Снег — ложный саван, огромная пустая идеограмма, в которой я разгадывала бесконечность ощущений, которые я хотела подарить моей возлюбленной.
Меня не волновало, было ли моё желание невинным.
Я просто чувствовала, что снег делал Елену ещё неприступнее, тайну ещё трепетнее, а материнские наставления — невыносимее.
Никогда ещё весну не ждали с таким нетерпением.
Нельзя доверять цветам.
Особенно в Пекине.
Но коммунизм был для меня историей с вентиляторами, я ничего не знала ни о лозунге Ста Цветов [29] , ни о Хо Ши Мине с Витгенштейном.
29
«Пусть расцветают сто цветов, пусть соперничают сто школ» — лозунг Мао Цзе Дуна, провозглашённый в 1957 году, согласно которому творческой интеллигенции было разрешено критиковать действующую власть.
Всё равно с цветами предупреждения не действуют, всегда попадаешь впросак.
Что такое цветок? Огромный член, который вырядился франтом.
Эта истина известна давно, но это не мешает нам, верзилам, слащаво рассуждать о хрупкости цветов. Доходит до того, что глупых воздыхателей называют романтиками: это также нелепо, как называть их «голубым полом».
В Сан Ли Тюн было очень мало цветов, и они были невзрачны.
И всё же это были цветы.
Тепличные цветы красивы, как манекенщицы, но они не пахнут. Цветы в гетто были безвкусно одеты: иные выглядели убого, как крестьянки в городе, другие были нелепо разодеты, как горожанки в деревне. Казалось, им всем тут не место.
Однако, если зарыться носом в их венчик, закрыть глаза и заткнуть уши, хочется плакать — что там такое внутри какого-то цветка с пошлым запахом, что может быть таким волнующим. Почему они вызывают ностальгию и будят воспоминания о садах, которых они не знали, о царственной красоте, про которую они никогда не слышали? Почему Культурная Революция не запретила цветам пахнуть цветами?
Под сенью цветущего гетто мы наконец могли возобновить войну.
Лёд тронулся во всех смыслах слова.
В 1972 году взрослые подчинили войну своим правилам, что нам было глубоко безразлично.
Весной 1975 года, они все разрушили. И это разбило нам сердце.
Едва лёд растаял, едва завершились наши принудительные работы, едва мы возобновили войну в экстазе и неистовстве, как возмущённые родители все испортили:
— А как же перемирие?
— Мы ничего не подписывали.
— Так вам нужна подпись? Хорошо. Предоставьте это нам.
Взрослые сочинили и напечатали самый высокопарный и путаный мирный договор.
Они вызвали генералов двух вражеских армий за «стол переговоров», где не о чём было договариваться. Затем прочли вслух текст на французском и немецком, но мы всё равно ничего не поняли.
Мы имели право только подписать.
Это было так унизительно, что даже враги стали нам симпатичны.

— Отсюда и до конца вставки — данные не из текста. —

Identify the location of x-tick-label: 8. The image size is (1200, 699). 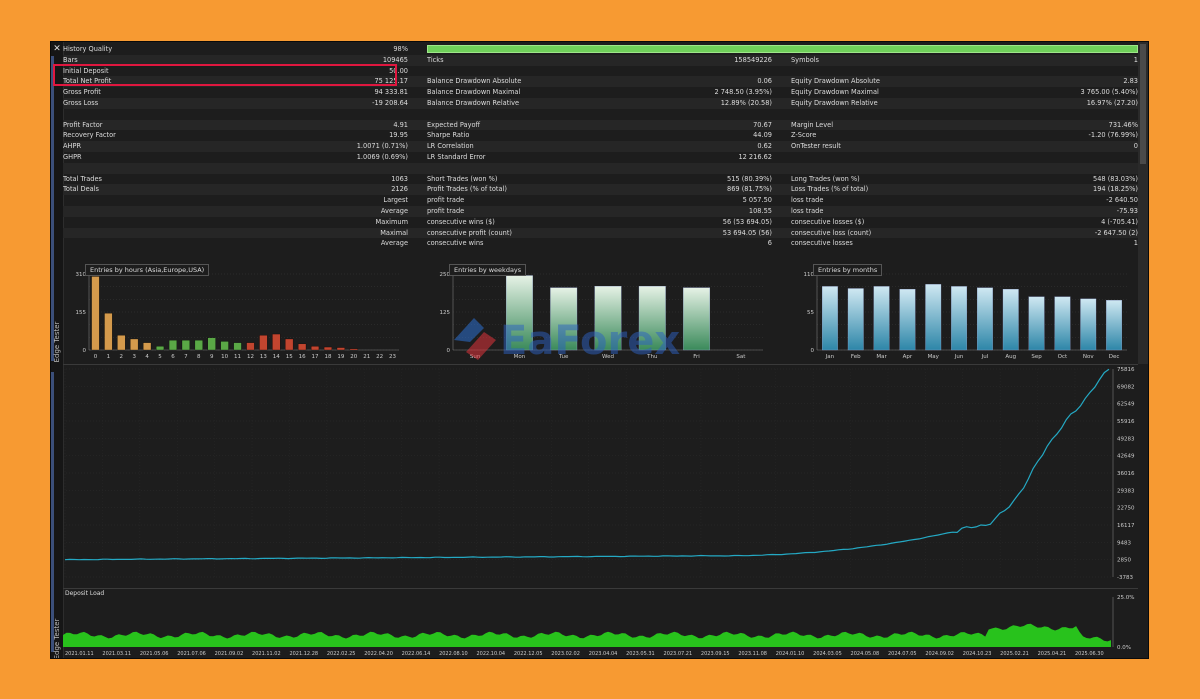
(199, 357).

И было видно, что наши чувства взаимны.
Даже Вернеру это было противно, хоть история с перемирием и началась с него.
В конце опереточного подписания взрослые сочли нужным выпить за это по бокалу газировки из настоящих фужеров. У них был довольный и удовлетворённый вид, они улыбались. Секретарь посольства Восточной Германии, приветливый, плохо одетый ариец спел песенку.
Вот как, сначала отобрав у нас войну, взрослые отобрали у нас мир.
Нам было стыдно за них.
Как ни странно итогом этого искусственного мирного договора стала взаимная любовь.

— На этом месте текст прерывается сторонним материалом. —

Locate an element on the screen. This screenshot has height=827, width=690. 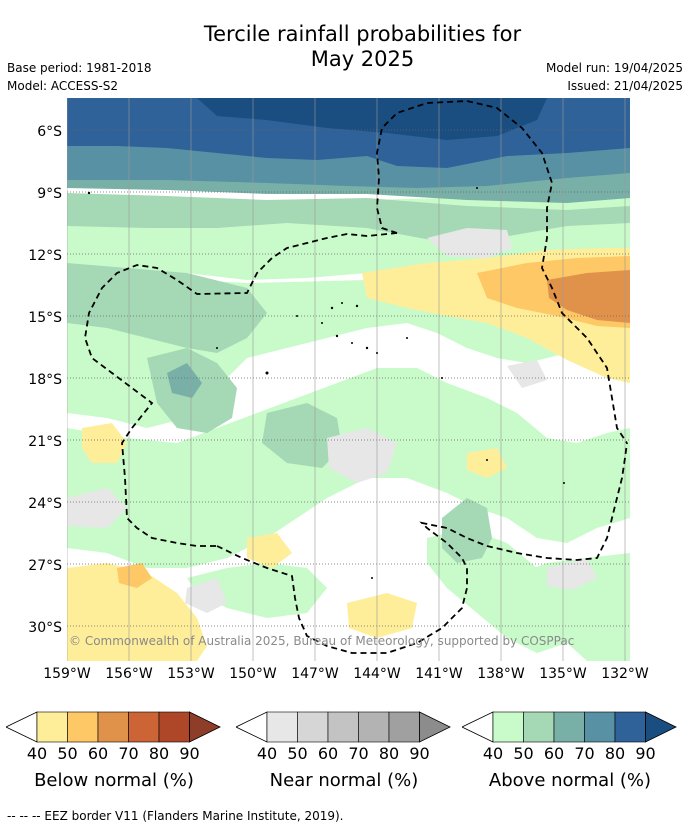
lat-label-24s: 24°S is located at coordinates (45, 504).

Бывшие враги упали в объятья друг друга, плача от ярости на взрослых.
Никогда и никто ещё так не любил восточных немцев.
Вернер рыдал. Мы целовали его: он предал нас, но это было на войне.
Всё, что относилось к войне, было хорошо для нас.
Мы уже чувствовали ностальгию. Мы обменивались по-английски воспоминаниями о битвах и пытках. Это было похоже на сцену примирения из американского фильма.
Теперь нам предстояло найти нового врага.
Но нельзя было нападать на первого встречного, у нас были свои критерии отбора:
Первый: географический — враги должны жить в Сан Ли Тюн.
Второй: исторический. Нельзя было драться с бывшими Союзниками. Конечно, нас всегда предавали только свои, конечно, нет никого опаснее друзей: но нельзя же напасть на своего брата, нельзя напасть на того, кто на фронте блевал рядом с тобой и справлял нужду в тот же бак. Это значило погрешить против здравого смысла.